Task brief >> Restate exactly, and only, the lines spanning from the one with "発表・参加 申込 (1180, 555)" to the end of the records below.

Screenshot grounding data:
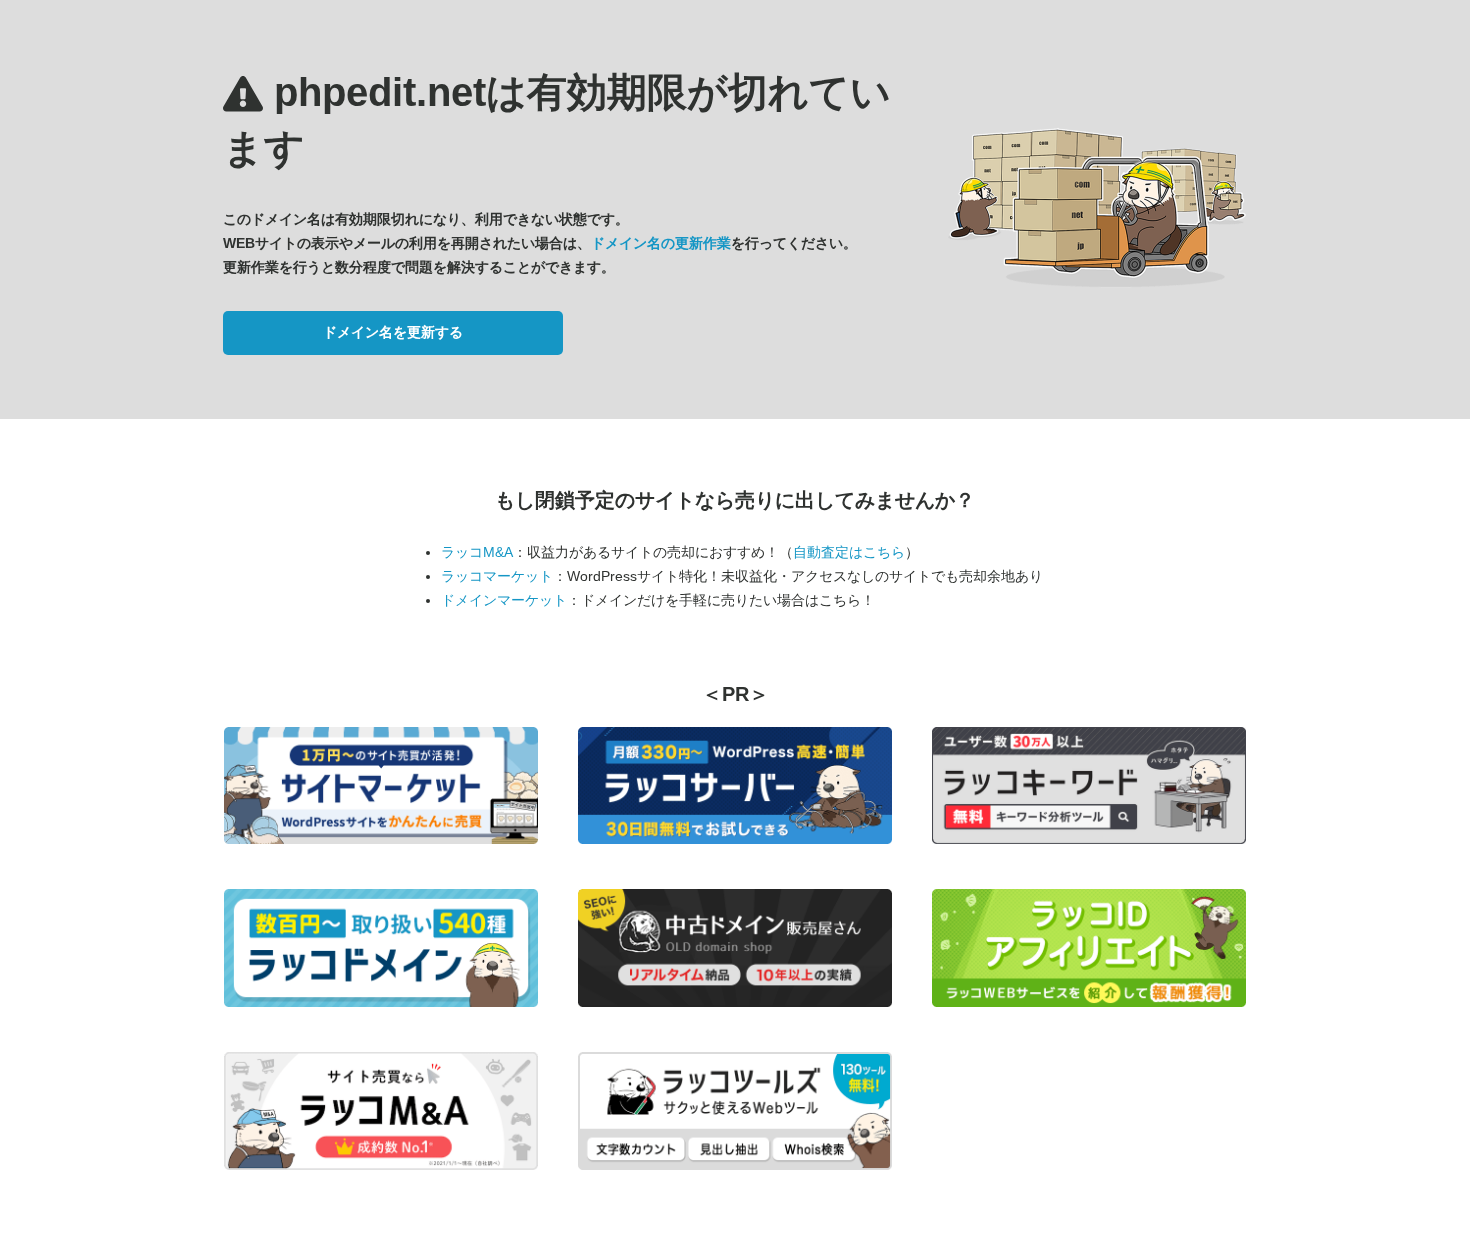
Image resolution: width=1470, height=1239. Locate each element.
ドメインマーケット (504, 600)
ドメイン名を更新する (393, 332)
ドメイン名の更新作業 (661, 243)
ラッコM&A (477, 552)
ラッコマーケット (497, 576)
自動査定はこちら (849, 552)
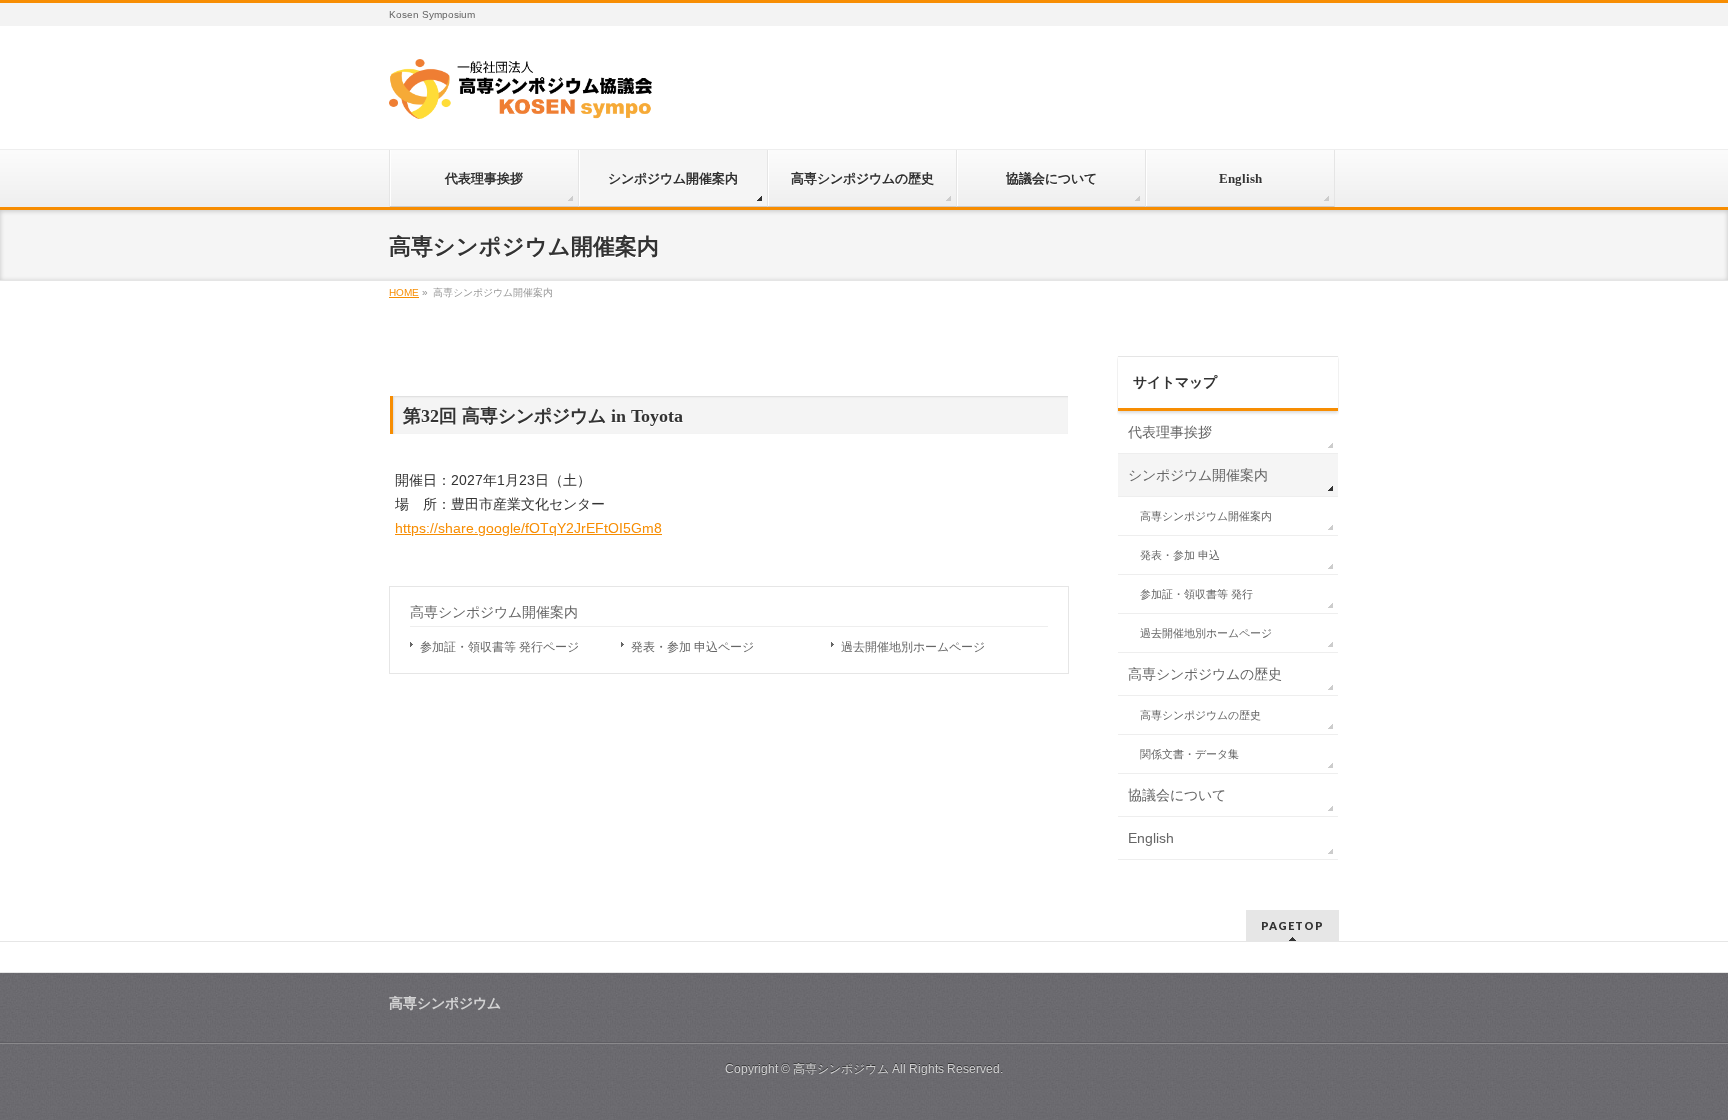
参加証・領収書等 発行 (1196, 594)
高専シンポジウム (841, 1069)
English (1151, 838)
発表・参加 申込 (1180, 555)
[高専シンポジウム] (520, 96)
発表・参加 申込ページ (692, 647)
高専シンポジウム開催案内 (494, 612)
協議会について (1177, 795)
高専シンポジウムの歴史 (1205, 674)
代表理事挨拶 (1170, 432)
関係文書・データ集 (1189, 754)
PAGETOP (1292, 925)
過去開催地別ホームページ (913, 647)
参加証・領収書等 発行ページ (499, 647)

The completed task >>
発表・参加 申込 (1180, 555)
[高専シンポジウム] (520, 96)
発表・参加 申込ページ (692, 647)
高専シンポジウム開催案内 (494, 612)
協議会について (1177, 795)
高専シンポジウムの歴史 (1205, 674)
代表理事挨拶 (1170, 432)
関係文書・データ集 (1189, 754)
PAGETOP (1292, 925)
過去開催地別ホームページ (913, 647)
参加証・領収書等 発行ページ (499, 647)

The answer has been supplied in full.